Inside the house, a living room bookshelf holds 23 fist-sized vertebrae of an elasmosaur, a marine reptile. A jewelry case shows off more remnants. The big prize yawns in a room nearby. Behold the pieced-together skull and 80-toothed jaw of a TYLOSAURUS PRORIGER [pictured in the article - R]. The lizardlike reptiles roamed the world's sea and beyond until about 65 million years ago.
WHAT IS A TYLOSAURUS PRORIGER?
* The creature was one of at least five species of tylosaur, a large lizardlike marine reptile that lived in the world's oceans until about 65 million years ago.
* The oldest fossil specimen of a tylosaur, found in Kansas, is about 87 million years old. The largest, found in Europe, stretches over 55 feet.
* The beasts ate fish, marine birds and other mosasaurs.
* They were among the most common marine reptiles during the Late Cretaceous, 90 million to 65 million years ago.

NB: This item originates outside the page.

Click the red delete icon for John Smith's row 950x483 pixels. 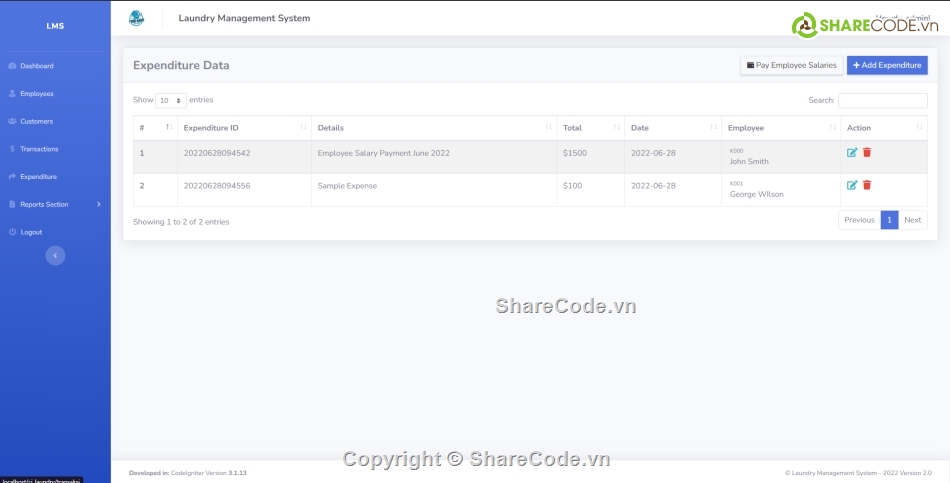tap(867, 152)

Source: Mike Everhart, Oceans of Kansas Paleontology
Extending 5 feet 2 inches from stem to stern, the Fagerstroms' specimen, made up of bone and some fiberglass filler, is among the largest in North America, Mr. Everhart says. The couple unearthed the find three years ago and also have 65 vertebrae of what Mr. Everhart figures would have been a 38- to 40-foot-long animal.
Where the creek opens to the river, the couple wades through ankle-high water atop a base of gray fossil-bearing mudstone. With walking sticks in hand and folded stools riding on their backs, they tread thickly across mud, among gravel, up and down the ice-rimmed channel sparkling in midday sun. They feast on candy bars, protein bars and water with Don, 73, never getting off his feet and Jane, 71, resting briefly on her stool. And under a crystal blue sky, they may break the silence to praise the day or discuss the fine science of the search. "You keep your head down," says Don. "You can't be a bird-watcher and a fossil hunter."

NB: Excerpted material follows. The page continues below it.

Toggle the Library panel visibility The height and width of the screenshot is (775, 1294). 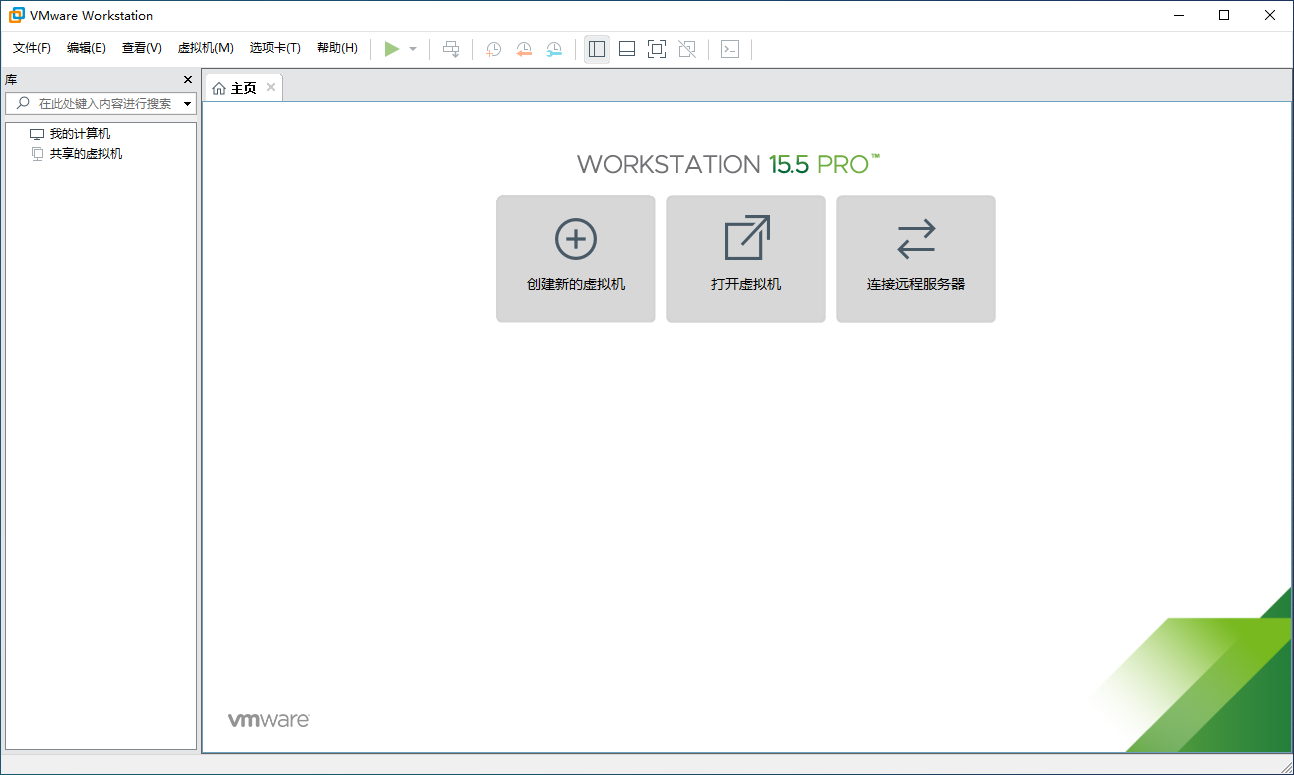pos(597,48)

More than six hours on the trail has left them a little tired and with little to show: some mosasaur bones, petrified wood and an arrowhead. "We've had good days and bad days," says Don, "but this was a terrible day." Homeward bound, he and Jane talk about why they will surely return. "It's the thrill of finding things that people haven't seen before or touched before," says Don. "And you get out and move around."
The loss of hunting grounds troubles collectors such as Dale Bordelon. The area's location, public accessibility and wealth of fossils and artifacts make it an educational resource worth saving, he says. "It's geography, chemistry, biology, geology, anthropology," says Mr. Bordelon, who bought 25 acres near the river so he and his three children could be close to the action. "And it's right in the back yard of the metroplex."
He knows that these traces of the past probably won't stop this lake for the future. And indeed, fossils and artifacts, while not ignored, typically don't halt lake projects, said Skipper Scott, an archaeologist for the Army Corps of Engineers. The corps regulates the damming of waterways. The Upper Trinity Regional Water District wants to develop a fossil park near the lake, said executive director Tom Taylor. Although the water would cover fossil fields, the loss should be balanced against the lake's good, he said. "Any public service that provides benefits takes land."
Mark McKinzie, co-author of a fossil guidebook to the North Sulphur, said "it will be a shame to flood" the river. A geologist, he also takes the long view that the Earth's climate, sea level and geology will keep changing. "Eventually, the lake will be gone. It's a man-made structure," he said. "Those fossils will be exposed again one of these days."